How to check if a type is a typedef of int

Question

In C++, I want to have a class whose constructors are the following:

class A {
  explicit A(A* other) { ... }
  explicit A(intptr_t other) { ... }
};

The problem with this is if the user initialize with

A a(0);

Then, on a 64 bits system, the compiler will complain that it doesn't know if 0 should be converted to A* or to intptr_t, which is fair enough. As I want this simple notation to work, I added the following constructor:

explicit A(int a) { assert(a==0); ... }

The assertion is because this is the only integer this makes sense for. Now, the problem arises with a 32 bits system, in which intptr_t is actually ... int ! So now, the system complains there are two constructors taking the same parameter type (which, again, is fair enough).

So my question is: is there a way with the preprocessor to detect that intptr_t is actually int and, in that case, not compile the constructor with int. Or, is there another way to make the A a(0) notation valid without adding the constructor with int, but without removing either of the two first constructor (and not making them implicit either).

Answer 1

I suppose the simplest thing is to declare all 6 constructors (int, long, long long, and their unsigned variants), instead of using intptr_t.

Answer 2

You can also pass a parameter, which determines which one is called :

struct TakePtr{};
struct TakeInt{};

class A {
  A(A* other, const TakePtr&) { ... }
  A(intptr_t other, const TakeInt&) { ... }
};

This way you can make sure which constructor is called :

A a2( 0, TakeInt() );     // calls the 2nd constructor, taking int
A a1( &a2, TakePtr() );   // calls the 1st constructor, taking a pointer

Answer 3

Why don't you simple implemment a parameterless constructor that acts as if other were 0? If, for some reason you don't want to, I suggest using type traits, provided you have access to C++11 compiler or boost:

class A { 
public:
    explicit A(A* other) { ... } 
    explicit A(intptr_t other) { ... } 

    template <class T>
    explicit A(T other)
    {
        static_assert(std::is_convertible<T, intptr_t>::value, "Could not convert value to intptr_t");
        static_assert(std::is_integral<T>::value, "Argument must be integral");
        intptr_t p = other;
        ...
    }
}; 

You can get rid of static assertions and type checkings, but then instead of compiler error you would get a warning (depending on your warning level, may even be turned into an error) when you do the following:

A a(0.0f);

Answer 4

is there another way to make the A a(0) notation valid

Just introduce a template constructor.

class A {
public:
  template<typename T>
  explicit  A (T t) { assert(t==0); }  // explicit matters ?

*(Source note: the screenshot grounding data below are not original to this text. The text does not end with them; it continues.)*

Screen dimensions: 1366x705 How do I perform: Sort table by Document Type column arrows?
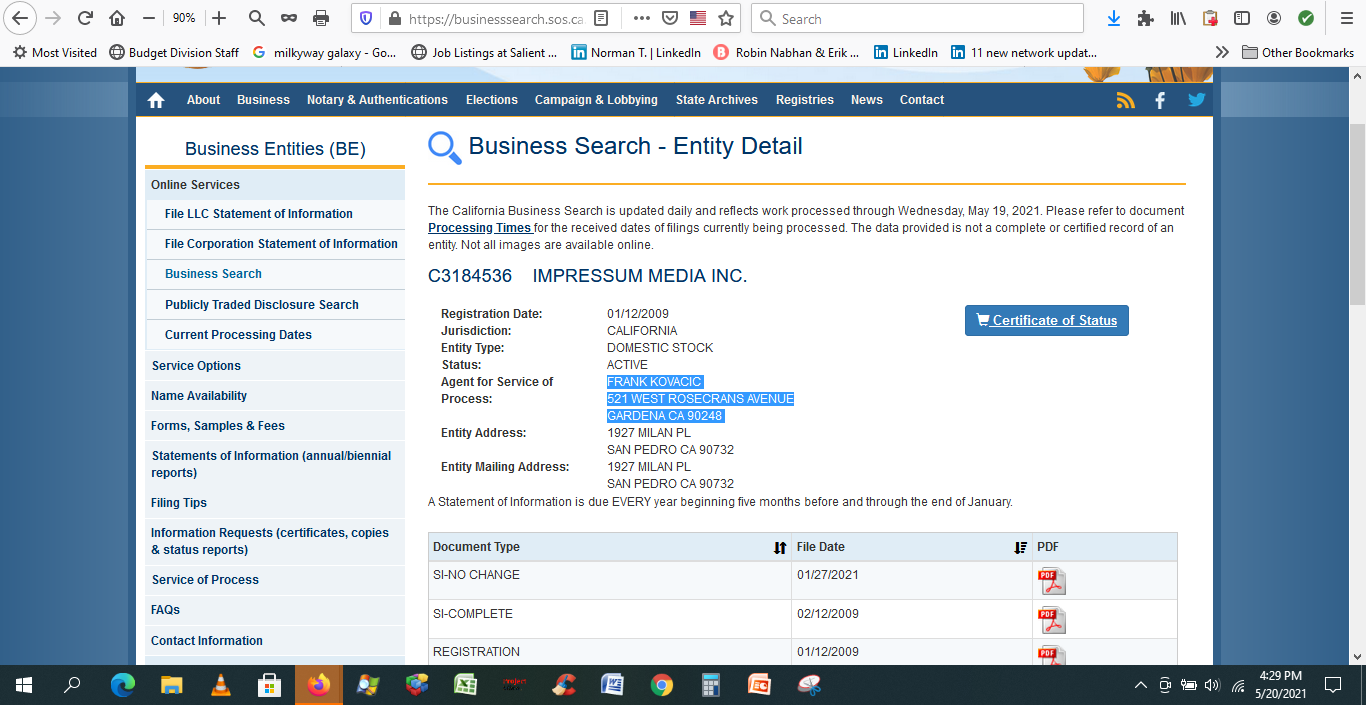[780, 547]
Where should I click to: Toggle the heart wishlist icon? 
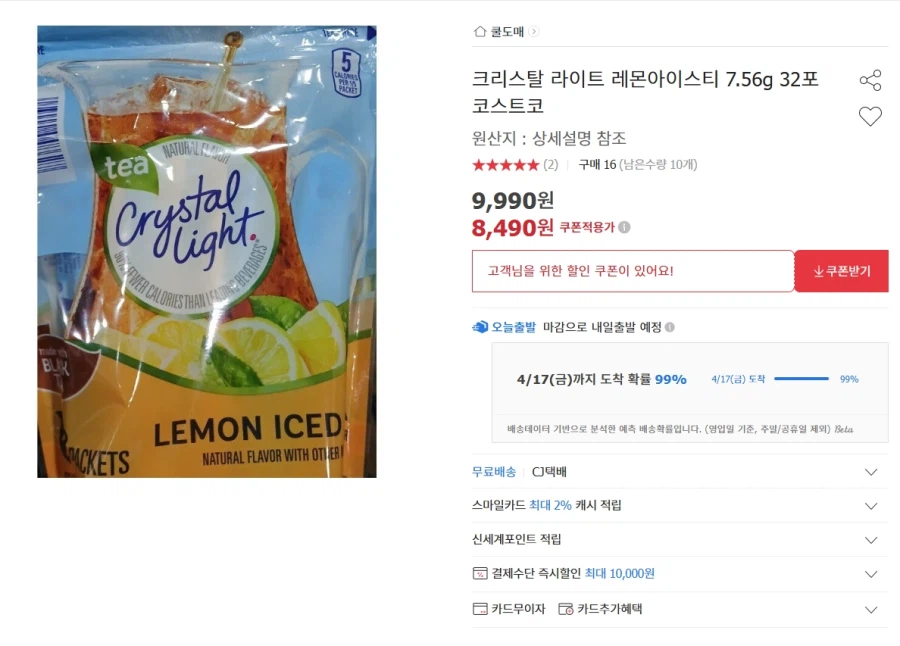(871, 117)
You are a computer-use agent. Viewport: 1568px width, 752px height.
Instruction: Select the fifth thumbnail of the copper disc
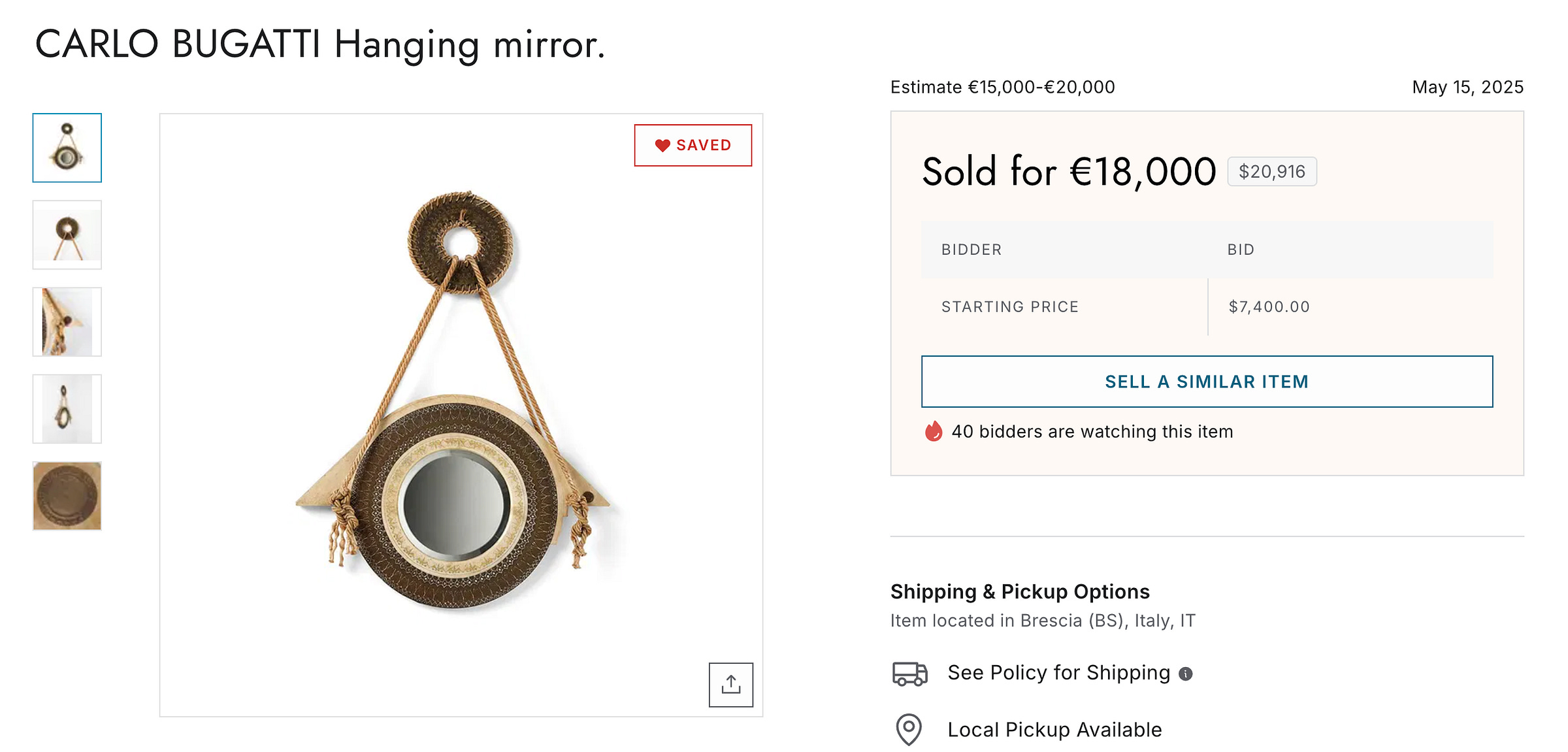coord(67,496)
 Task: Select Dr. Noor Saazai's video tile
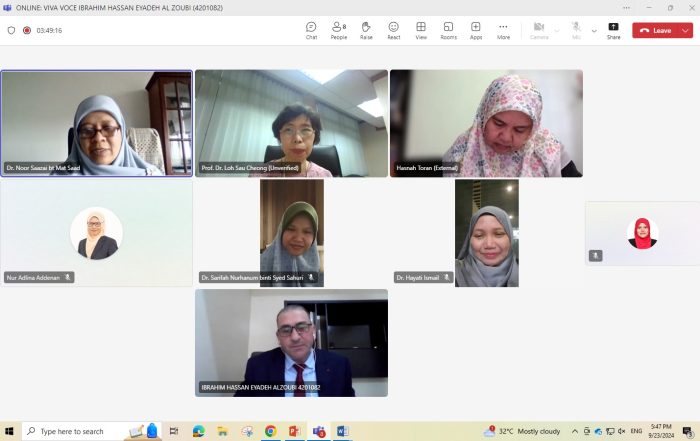97,123

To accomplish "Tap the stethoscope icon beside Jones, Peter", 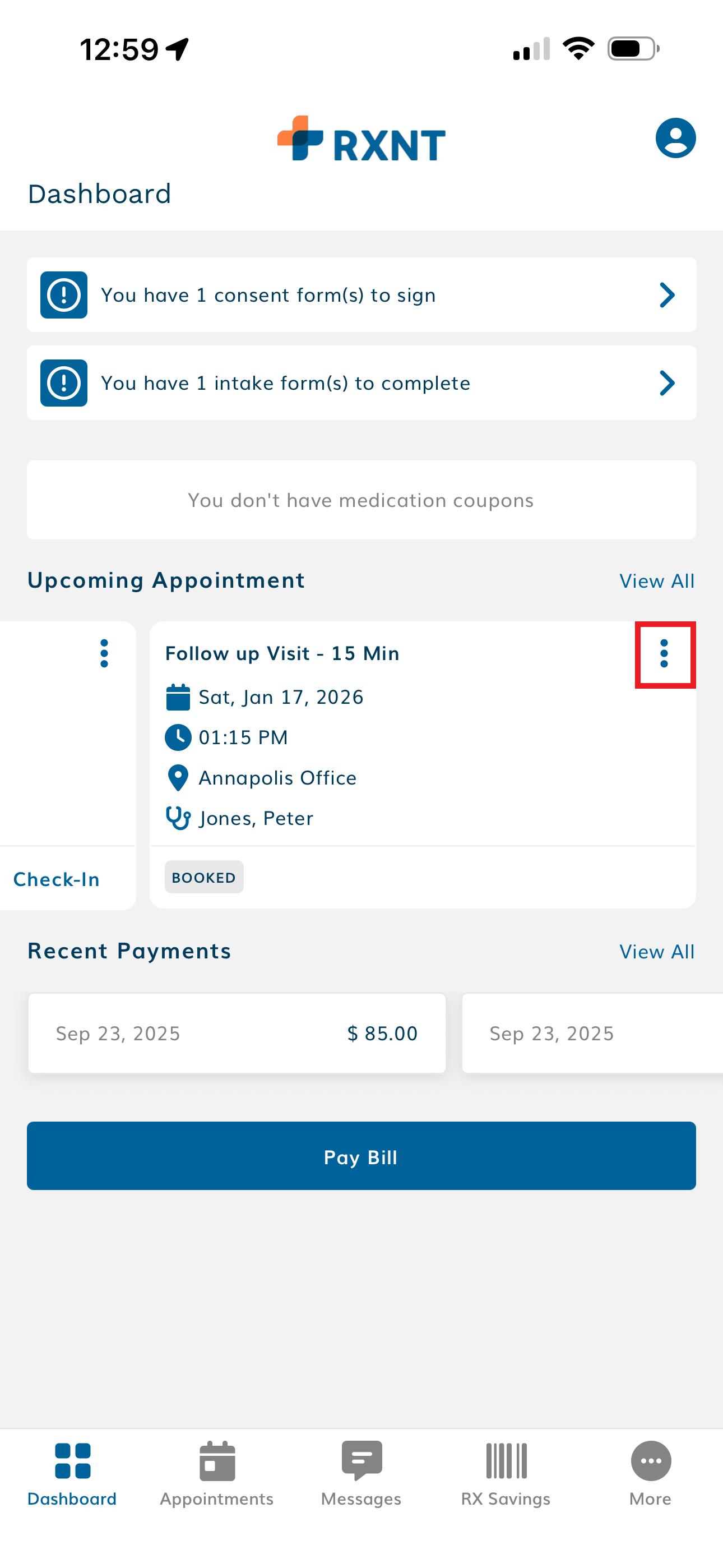I will tap(178, 818).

  explicit A(A* other) { ... }
  explicit A(intptr_t other) { ... }
};

This will solve your 32-bit and 64-bit problem!

Answer 5

Something like

#if INTPTR_MAX == INT_MAX

might do the trick, but it will still result in true where long and int are the same size, and ptrint_t is a typedef for long. Another possibility (but don't know whether you can use it or not) would be to use uintptr_t, rather than intptr_t.

Beyond these: the preprocessor doesn't know about types, so the problem can't be solved there. You'll have to use some sort of meta-programming trick: you make the int constructor a template, using boost::enable_if to activate it only if the argument has type int. If ptrint_t is int, then the activated function will never be used, because it will never be a better match than the non-template function with the same signature. If ptrint_t isn't int, then the template instantiation will be a better match when the argument has type int. (Note that I've never tried this myself: it sounds to me like it should be possible, but I'm not that familiar with boost::enable_if to be sure.)